Théâtre - Critique

Ce que j’ai vu et appris au Goulag

Ce que j’ai vu et appris au Goulag - Critique sortie Théâtre


Pas de pire aveugle que celui qui refuse de voir. A ceux qui revenaient des camps de concentration soviétiques et témoignaient du caractère barbare du totalitarisme communiste, on a longtemps opposé un silence scandalisé, en les accusant de mensonge voire de folie. En France, on refusait l’idée que le parti martyr des cent mille fusillés puisse avoir un grand frère sanguinaire. L’œuvre de Jacques Rossi ne fut éditée qu’en 1995, trente ans après son retour de déportation, et son témoignage a subi pendant longtemps la loi de l’omerta idéologique dont furent victimes avant lui ceux qui dénoncèrent les errements de la machine despotique à visage humain. La force de ce témoignage brut et précis, pétri d’humour et de décence, tient surtout au fait que Rossi reconnaît lui-même avoir construit les conditions de son illusion, longtemps persuadé de la pureté de la cause qu’il servait et du bien-fondé de ses dérives liberticides et paranoïaques. Rossi ne se contente pas de dénoncer mais analyse et expose de manière époustouflante les fondements de la servitude volontaire.
 
L’illusion au service de la vérité
 
La mise en scène de Judith Depaule joue très habilement de la perversion et du détournement propres au système disséqué par Rossi.

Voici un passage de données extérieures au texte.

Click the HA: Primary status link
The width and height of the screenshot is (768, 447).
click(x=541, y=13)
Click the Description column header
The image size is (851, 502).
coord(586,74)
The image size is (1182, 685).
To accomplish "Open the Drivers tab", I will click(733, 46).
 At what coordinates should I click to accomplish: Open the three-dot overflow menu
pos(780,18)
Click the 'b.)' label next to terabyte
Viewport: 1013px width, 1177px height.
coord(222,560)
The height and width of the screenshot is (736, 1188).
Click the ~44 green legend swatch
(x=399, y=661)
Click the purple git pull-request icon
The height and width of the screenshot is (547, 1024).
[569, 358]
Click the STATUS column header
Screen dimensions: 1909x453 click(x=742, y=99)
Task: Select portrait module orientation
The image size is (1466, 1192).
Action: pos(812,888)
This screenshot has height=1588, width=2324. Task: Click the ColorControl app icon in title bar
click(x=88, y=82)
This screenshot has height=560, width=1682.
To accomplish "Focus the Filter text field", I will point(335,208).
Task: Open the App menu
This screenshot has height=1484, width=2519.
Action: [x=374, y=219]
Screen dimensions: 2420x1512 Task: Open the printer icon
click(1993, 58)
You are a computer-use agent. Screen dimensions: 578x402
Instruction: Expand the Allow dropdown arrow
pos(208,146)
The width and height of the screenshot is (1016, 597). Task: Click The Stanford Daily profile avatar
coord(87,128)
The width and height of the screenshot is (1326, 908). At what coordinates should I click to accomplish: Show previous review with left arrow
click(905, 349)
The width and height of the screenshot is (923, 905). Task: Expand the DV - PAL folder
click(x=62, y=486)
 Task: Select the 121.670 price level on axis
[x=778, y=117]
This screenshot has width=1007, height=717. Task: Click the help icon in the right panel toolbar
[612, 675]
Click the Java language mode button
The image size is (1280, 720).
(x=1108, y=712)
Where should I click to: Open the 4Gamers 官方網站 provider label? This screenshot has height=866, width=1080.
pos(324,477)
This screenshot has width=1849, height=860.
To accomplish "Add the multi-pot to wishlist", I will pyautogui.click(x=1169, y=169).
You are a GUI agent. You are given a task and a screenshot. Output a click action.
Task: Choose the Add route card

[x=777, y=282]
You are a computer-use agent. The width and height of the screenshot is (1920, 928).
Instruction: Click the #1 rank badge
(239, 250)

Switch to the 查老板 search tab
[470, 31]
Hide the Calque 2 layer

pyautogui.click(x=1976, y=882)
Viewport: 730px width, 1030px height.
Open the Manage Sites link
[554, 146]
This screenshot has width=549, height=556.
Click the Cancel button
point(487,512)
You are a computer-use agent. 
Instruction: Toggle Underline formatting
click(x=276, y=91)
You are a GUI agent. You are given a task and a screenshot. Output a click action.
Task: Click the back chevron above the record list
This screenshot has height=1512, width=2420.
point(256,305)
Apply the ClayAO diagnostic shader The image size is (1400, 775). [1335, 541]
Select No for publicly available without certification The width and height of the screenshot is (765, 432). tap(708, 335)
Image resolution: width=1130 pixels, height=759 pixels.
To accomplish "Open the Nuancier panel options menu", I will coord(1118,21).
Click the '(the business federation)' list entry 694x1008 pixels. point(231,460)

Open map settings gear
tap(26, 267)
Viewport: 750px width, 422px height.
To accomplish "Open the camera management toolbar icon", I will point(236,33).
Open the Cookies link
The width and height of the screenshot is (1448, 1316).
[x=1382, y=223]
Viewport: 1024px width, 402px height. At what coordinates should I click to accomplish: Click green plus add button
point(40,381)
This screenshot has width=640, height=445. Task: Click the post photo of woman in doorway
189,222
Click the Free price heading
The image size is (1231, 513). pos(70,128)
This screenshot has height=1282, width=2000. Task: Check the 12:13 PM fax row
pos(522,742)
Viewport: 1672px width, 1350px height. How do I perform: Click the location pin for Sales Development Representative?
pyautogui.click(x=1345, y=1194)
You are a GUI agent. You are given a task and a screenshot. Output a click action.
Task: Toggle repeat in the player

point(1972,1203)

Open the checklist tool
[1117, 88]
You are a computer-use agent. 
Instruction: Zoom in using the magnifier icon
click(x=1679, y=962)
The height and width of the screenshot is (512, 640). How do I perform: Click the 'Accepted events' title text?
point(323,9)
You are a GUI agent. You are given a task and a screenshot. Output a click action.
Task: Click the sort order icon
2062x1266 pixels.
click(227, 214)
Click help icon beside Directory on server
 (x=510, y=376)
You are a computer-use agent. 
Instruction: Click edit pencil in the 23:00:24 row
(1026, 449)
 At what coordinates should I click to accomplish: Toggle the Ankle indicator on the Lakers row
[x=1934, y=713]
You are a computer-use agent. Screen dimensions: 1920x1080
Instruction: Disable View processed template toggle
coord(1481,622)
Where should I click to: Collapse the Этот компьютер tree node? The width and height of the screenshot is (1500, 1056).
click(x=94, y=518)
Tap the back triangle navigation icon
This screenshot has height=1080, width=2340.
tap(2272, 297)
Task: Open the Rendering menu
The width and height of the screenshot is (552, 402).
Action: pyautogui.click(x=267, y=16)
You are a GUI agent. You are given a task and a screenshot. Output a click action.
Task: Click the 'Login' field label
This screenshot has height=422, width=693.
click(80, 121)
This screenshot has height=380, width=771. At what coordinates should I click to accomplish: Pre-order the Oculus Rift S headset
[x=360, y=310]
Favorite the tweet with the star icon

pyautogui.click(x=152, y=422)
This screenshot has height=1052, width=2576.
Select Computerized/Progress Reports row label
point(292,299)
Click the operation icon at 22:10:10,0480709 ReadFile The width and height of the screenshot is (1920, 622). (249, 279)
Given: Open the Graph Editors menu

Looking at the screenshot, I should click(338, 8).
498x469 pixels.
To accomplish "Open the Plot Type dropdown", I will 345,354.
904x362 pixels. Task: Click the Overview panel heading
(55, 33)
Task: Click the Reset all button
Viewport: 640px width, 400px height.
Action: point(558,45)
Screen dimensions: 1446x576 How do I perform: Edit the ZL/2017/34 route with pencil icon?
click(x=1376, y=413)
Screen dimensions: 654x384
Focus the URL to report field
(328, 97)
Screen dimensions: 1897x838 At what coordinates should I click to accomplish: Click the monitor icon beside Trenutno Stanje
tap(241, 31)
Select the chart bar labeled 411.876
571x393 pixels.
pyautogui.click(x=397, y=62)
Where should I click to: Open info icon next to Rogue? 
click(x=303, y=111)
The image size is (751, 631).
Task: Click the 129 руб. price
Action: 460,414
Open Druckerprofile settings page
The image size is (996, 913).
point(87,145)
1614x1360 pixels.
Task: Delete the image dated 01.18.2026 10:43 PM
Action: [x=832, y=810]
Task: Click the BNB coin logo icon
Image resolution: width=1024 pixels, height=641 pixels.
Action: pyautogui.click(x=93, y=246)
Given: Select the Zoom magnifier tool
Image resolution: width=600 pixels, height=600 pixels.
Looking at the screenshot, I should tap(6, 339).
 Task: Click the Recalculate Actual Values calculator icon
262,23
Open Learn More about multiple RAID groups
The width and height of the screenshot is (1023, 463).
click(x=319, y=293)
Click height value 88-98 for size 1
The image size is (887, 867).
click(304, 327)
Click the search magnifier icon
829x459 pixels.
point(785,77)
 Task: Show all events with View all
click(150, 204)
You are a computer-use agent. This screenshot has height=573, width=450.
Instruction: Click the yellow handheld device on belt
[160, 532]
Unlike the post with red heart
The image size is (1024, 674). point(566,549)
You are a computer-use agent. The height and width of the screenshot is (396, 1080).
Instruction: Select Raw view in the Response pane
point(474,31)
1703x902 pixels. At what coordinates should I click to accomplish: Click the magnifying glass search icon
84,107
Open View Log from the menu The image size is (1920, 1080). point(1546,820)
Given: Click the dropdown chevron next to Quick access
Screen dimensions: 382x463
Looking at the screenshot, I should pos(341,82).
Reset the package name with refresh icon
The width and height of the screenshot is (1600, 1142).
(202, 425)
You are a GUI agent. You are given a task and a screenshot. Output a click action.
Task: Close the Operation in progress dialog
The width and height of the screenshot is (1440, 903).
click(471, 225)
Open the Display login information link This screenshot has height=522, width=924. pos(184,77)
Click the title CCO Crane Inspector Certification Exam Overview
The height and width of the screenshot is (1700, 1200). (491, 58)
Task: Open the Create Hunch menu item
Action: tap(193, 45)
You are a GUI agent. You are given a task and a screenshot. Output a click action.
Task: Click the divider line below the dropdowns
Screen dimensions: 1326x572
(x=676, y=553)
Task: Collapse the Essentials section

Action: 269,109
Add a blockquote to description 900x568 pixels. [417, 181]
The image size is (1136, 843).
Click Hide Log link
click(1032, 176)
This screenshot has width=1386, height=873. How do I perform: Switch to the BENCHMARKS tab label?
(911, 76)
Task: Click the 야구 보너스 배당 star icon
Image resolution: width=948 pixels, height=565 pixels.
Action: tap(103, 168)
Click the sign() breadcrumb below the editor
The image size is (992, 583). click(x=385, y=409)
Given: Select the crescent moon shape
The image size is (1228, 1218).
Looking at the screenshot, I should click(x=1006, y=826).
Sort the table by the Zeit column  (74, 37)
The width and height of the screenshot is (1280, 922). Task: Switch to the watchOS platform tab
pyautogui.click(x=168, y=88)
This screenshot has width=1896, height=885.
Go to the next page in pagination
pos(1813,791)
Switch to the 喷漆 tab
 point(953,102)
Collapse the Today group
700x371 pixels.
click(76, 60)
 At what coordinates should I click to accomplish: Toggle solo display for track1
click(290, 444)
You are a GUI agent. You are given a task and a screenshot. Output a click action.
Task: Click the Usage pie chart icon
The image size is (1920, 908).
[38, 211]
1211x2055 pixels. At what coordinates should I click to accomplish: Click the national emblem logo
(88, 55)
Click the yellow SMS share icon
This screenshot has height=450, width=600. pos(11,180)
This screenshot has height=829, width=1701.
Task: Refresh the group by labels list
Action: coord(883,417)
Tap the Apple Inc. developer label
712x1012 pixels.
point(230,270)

Instaurant un état de contrôle et d’enfermement, la petite boîte immaculée dans laquelle s’installent les spectateurs a tout de l’intérieur d’un réfrigérateur glacé. Pupitres, bancs, murs quadrillés et éclairés par une lumière blafarde, écrans où sont projetées des séquences documentaires entrecoupées par la représentation angoissée des traces mnésiques du survivant : le public, casque stéréo sur les oreilles et chaussons prophylactiques aux pieds, occupe une position complexe puisqu’il est observateur, complice et juge de la parole rapportée par un conférencier à la fois professeur et vrai faux témoin. L’installation dans laquelle se déploie le récit de cet itinéraire d’un enfant du siècle, fervent communiste, agent du Komintern relégué dans le septentrion concentrationnaire pendant vingt ans pour espionnage, offre les conditions d’une empathie qui évite les pièges lacrymaux. L’implacable démonstration de Rossi est servie par Judith Depaule avec un talent et une intelligence du texte et de la scène rares et jouissifs.
 
Catherine Robert

Ce que j’ai vu et appris au Goulag, de Jacques Rossi ; conception et mise en scène de Judith Depaule. Du 26 au 31 janvier 2009 à La Forge à Nanterre, RER A Nanterre Ville, les 26 et 27 à 19h00 et 21h00, le 28 à 21h00, les 29 et 30 à 19h00 et à 21h00, le 31 à 21h00. Réservations 0147247835. Spectacle vu au Grand Parquet en 2005.